O aroma
A alegria estampava-se no rosto do garoto que em suas travessuras, fazia sorrir também o velho a observá-lo.
Este, mergulhado em pensamentos, revia em breves lembranças o seu passado. Tivera infância, é certo, porém limitada pela extensa pobreza em que crescera. O lugar em que morava, a condição dos pais, restringira a pequeno, o mundo daquele menino. Jamais tivera a alegria de ganhar um brinquedo, aprendera a construí-los, valorizando tudo que lhe caia às mãos, fazia com os seus “cacos” o que a imaginação de uma criança sertaneja podia conceber. Fizera do terreiro de casa seu reino, onde criava suas estórias contadas a sua maneira.
Ressoava em suas lembrançao o mugido da boiada, estalava nos ouvidos o trote dos cavalos e o latir dos cães. Agora, o som mais comum era o chorar da cadeira, embalando seu corpo, navegando na calmaria da tarde. Sempre sonhar ser avô, e essa realidade agora dava-lhe tempo de sobra para relembrar sua mocidade.
Quem o via chorar, quem o via sorrir, conhecia apenas um velho louco, mas quem lhe permitia um diálogo, ouvia daquele ancião, lições de vida, uma história de luta e sacrifícios, escondida na paz daquela cadeira...
O velho cantava e aquela melodia desconhecida, trazendo de volta por alguns momentos, o brilho em seus olhos, parecendo ter a frente a saudosa companheira que partira anos antes. Nunca a esquecera. Em sonhos a possuía como nunca e a alegria de tê-la ao dormir faziam-no sentir-se o jovem que fora antes.

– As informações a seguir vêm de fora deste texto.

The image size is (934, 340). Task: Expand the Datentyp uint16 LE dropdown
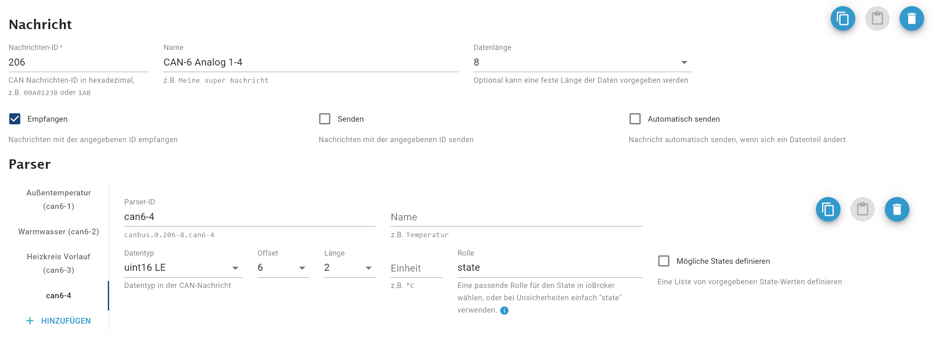click(183, 267)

O garoto acenou para ele ao ser levado carinhosamente para dentro. Já anoitecia e uma lua pálida assistia de longe, o sol puxar seus últimos raios, levando com ele o dourado do dia.

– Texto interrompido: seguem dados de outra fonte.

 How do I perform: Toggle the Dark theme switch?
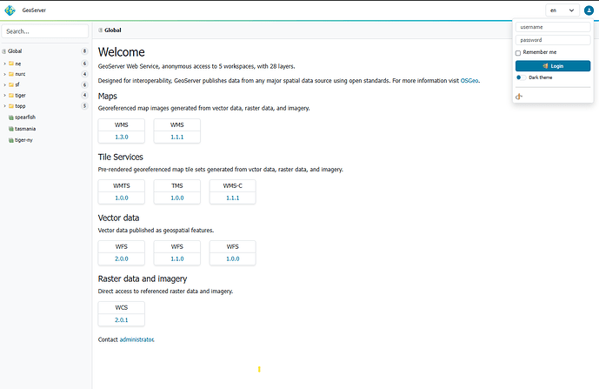point(521,77)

O velho sorria, sorria diferente aquela noite, fato que passou despercebido por todos. Pela manhã, com o sol já alto, notaram sua falta, pela primeira vez não acordara a empregada. Forçada a porta, entraram no quarto mas não o encontraram, havia apenas um forte aroma de flores...
O neto acordando, perguntava ao pai quem era aquela mulher que levara o avô para o quarto.